• _EXERCISE MATERIALS_

** START **

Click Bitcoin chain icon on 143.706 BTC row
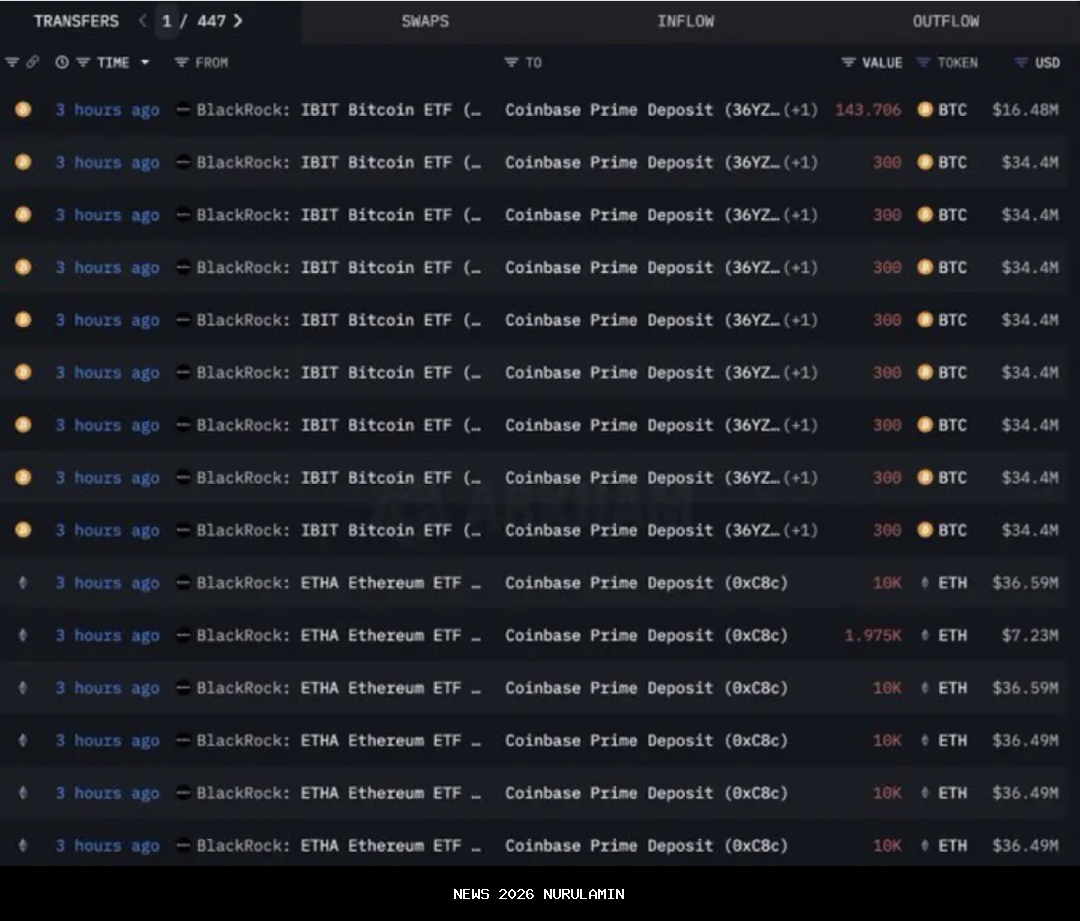Screen dimensions: 1080x921 [x=23, y=110]
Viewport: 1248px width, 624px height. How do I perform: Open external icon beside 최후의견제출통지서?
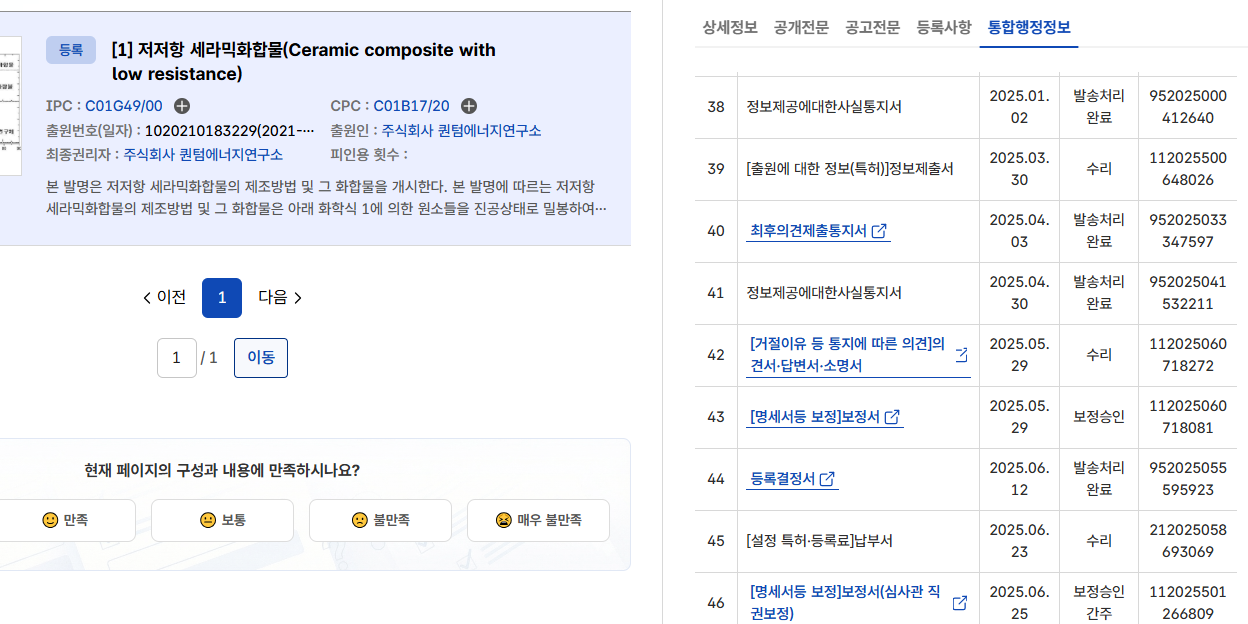pyautogui.click(x=879, y=231)
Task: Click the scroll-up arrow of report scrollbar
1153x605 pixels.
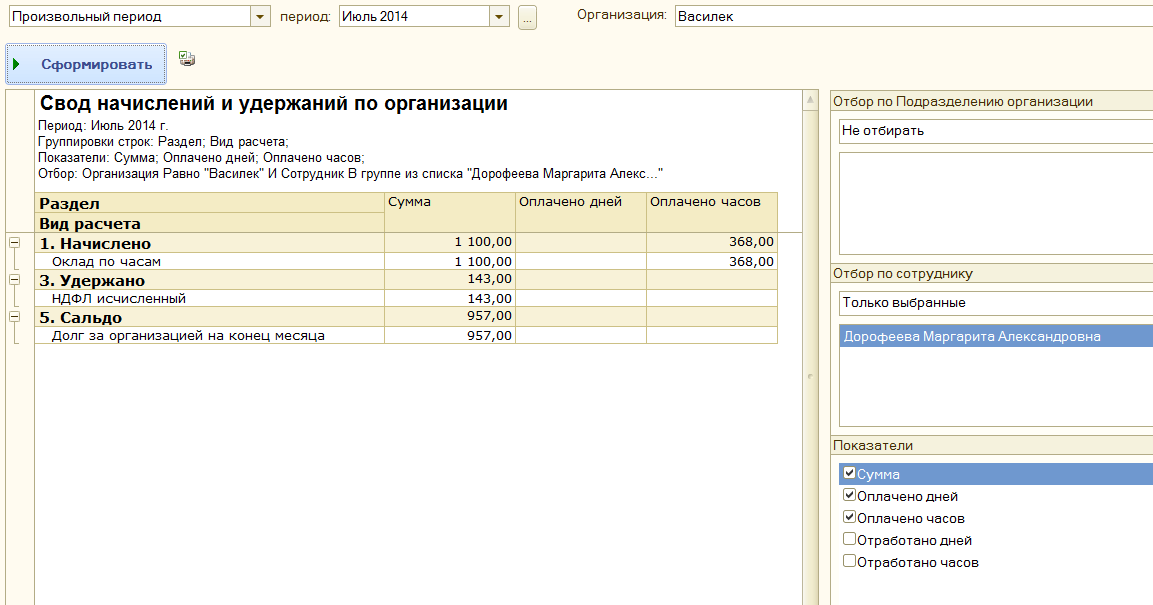Action: pos(810,100)
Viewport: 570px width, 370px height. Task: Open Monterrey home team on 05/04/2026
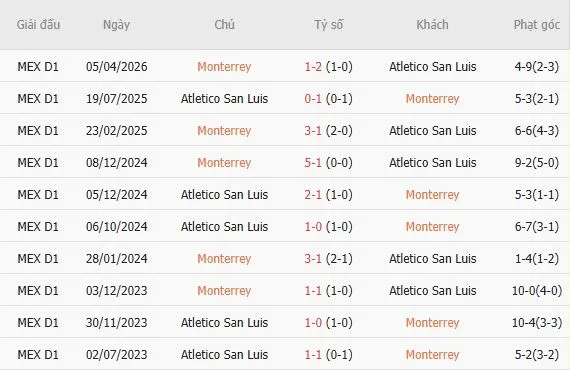click(x=224, y=67)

** END **

• _THE REQUEST_
Tally the lines above that contain the string "icon", treating uppercase and lowercase letters as different. Give only the number.

• _SOLUTION TO THE EXERCISE_
2